Donde terminaba la ciudad había una barandilla y más abajo la playa y el mar.
La playa era un continuo de gordas embutidas en flores y niños gritones rebozados en arena. Yo odiaba la arena pegada a mi piel...
Bajábamos por una rampa de adoquines que olía a pies, nos quitábamos las zapatillas y buscábamos un hueco entre la gente. La arena servía para hacer castillos y eso estaba bien, pero cubría las toallas y se colaba bajo las uñas, y eso era odioso.
El agua siempre estaba demasiado fría, demasiado salada y demasiado profunda.
Sin previo aviso el mar se inflamaba, subía con la marea y se comía la playa. Gordas, criaturas y jubilados se arrastraban rampa arriba maldiciendo.

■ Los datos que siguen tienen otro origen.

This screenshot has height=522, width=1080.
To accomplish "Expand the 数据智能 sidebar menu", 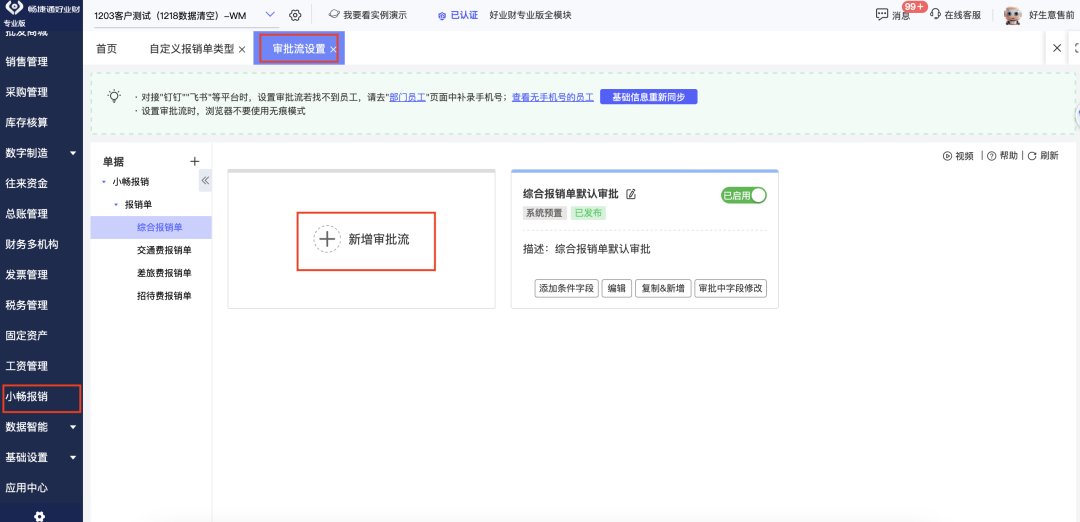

Aquel mar me parecía tan enorme como inútil. Entonces no sabía que era nuestra madre. El señor del planeta; el llanto de la historia. Ni lo imaginaba preñado de peces, colmado de joyas y lleno de esqueletos.

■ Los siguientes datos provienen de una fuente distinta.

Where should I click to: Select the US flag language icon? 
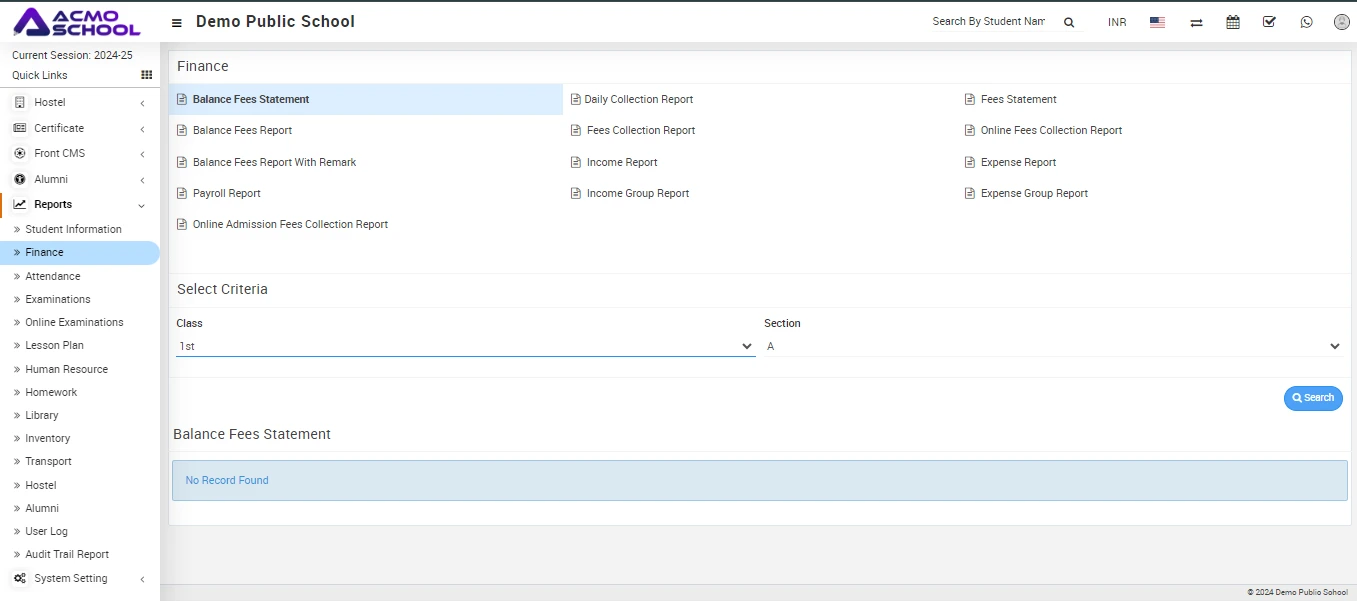point(1157,22)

Sí, es la playa de la Concha, en Donostia, porque en Argentina es de mal gusto
2 comentarios:
Pues a mi ir al mar, la verdad, no me gusta demasiado todavía... Porque la arena se mete en orificios de micuerpo que no conozco hasta que se llenas de arena y la sal se queda en el cuerpo por mucho que te duches constantemente
Oh, las arenas metidas hasta el caracú y el olor a pies. Qué tiempos aquellos.